Valérie Bouchard (Université de Saint-Boniface)

Ce projet propose de poser un regard ethnologique, de l’intérieur, sur les réseaux de parenté qui forment le cœur des communautés francophones en Amérique du Nord par l’entremise de la correspondance. À partir d’archives familiales abordées sous l’angle de l’intime et du quotidien (Dassié, 2010), cette recherche, ancrée dans une perspective de longue durée, s’intéresse aux différentes périodes et aux divers contextes que ces documents ont traversés au fil de leur trajectoire biographique (Bonnot, 2002). L’objectif est de les analyser non seulement en tant que révélateurs d’une « expérience migratoire » (Mimeault, 2013), mais également comme témoins d’une pratique conservatoire familiale et comme supports d’une mémoire familiale de la migration transmise et, possiblement, réinterprétée (Ricœur, 1985 ; 2000). En m’inspirant des résultats de ma recherche doctorale, qui s’est intéressée aux récits qu’évoquent les objets d’une collection privée, je souhaite interroger ces archives comme des « objets de filiation » (Bouchard, 2021), c’est-à-dire comme supports d’un sentiment d’appartenance à un groupe et à une lignée dont l’expérience migratoire constituerait un fil conducteur.

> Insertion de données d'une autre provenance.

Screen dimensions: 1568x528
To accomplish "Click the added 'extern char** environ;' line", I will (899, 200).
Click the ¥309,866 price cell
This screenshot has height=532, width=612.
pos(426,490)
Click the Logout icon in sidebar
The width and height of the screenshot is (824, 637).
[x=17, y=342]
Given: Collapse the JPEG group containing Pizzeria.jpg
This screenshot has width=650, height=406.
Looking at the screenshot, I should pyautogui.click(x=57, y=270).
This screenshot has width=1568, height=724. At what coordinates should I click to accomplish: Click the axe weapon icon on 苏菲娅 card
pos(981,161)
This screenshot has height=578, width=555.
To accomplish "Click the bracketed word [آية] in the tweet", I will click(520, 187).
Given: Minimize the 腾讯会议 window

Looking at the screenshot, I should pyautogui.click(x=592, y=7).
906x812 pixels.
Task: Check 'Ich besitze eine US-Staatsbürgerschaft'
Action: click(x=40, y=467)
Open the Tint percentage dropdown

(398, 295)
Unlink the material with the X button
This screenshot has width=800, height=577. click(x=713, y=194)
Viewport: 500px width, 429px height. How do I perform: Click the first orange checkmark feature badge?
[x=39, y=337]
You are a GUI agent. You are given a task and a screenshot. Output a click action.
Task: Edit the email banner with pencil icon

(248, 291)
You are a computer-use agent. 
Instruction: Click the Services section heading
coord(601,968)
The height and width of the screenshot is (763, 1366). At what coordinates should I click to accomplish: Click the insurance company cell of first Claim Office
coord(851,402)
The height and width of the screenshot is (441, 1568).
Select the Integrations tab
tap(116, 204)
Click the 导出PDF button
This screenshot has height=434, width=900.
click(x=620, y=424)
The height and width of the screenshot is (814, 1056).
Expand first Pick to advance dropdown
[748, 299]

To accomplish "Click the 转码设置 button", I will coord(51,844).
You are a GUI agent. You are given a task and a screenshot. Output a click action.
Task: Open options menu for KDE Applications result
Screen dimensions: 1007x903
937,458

Pour ce faire, je me pencherai sur deux fonds d’archives familiales conservés à l’Institut français d’Assumption University, Worcester (Maine) : le fonds de la famille Jobin, qui a quitté Québec pour Boston en 1890, parmi lequel figurent, entre autres, quelque 500 lettres à ce jour peu exploitées et les mémoires de Marie-Eugénie Jobin, notamment étudiés par Leslie Choquette sous l’angle de l’intégration à une nouvelle communauté (Choquette, 2011) ; et celui de la famille Harpin-Sansoucy, qui a immigré de la communauté rurale de Saint-Ours vers Southbridge, au Massachusetts, en 1909, et qui témoigne d’un profil de migrants d’un milieu moins aisé, dévoilant des fragments d’un quotidien différent qu’il sera intéressant de mettre en rapport avec celui de la famille Jobin. Ces deux fonds ont en commun d’avoir fait l’objet de récits rédigés par les descendants (Choquette, 2019), offrant ainsi un accès à l’angle mémoriel de l’histoire familiale de migrations de familles canadiennes-françaises originaires du Québec vers la Nouvelle-Angleterre au tournant du XXe siècle. Le projet laisse par ailleurs une ouverture à la découverte d’autres fonds et documents pertinents pour éclairer les trajectoires narrées de la mémoire familiale des migrations.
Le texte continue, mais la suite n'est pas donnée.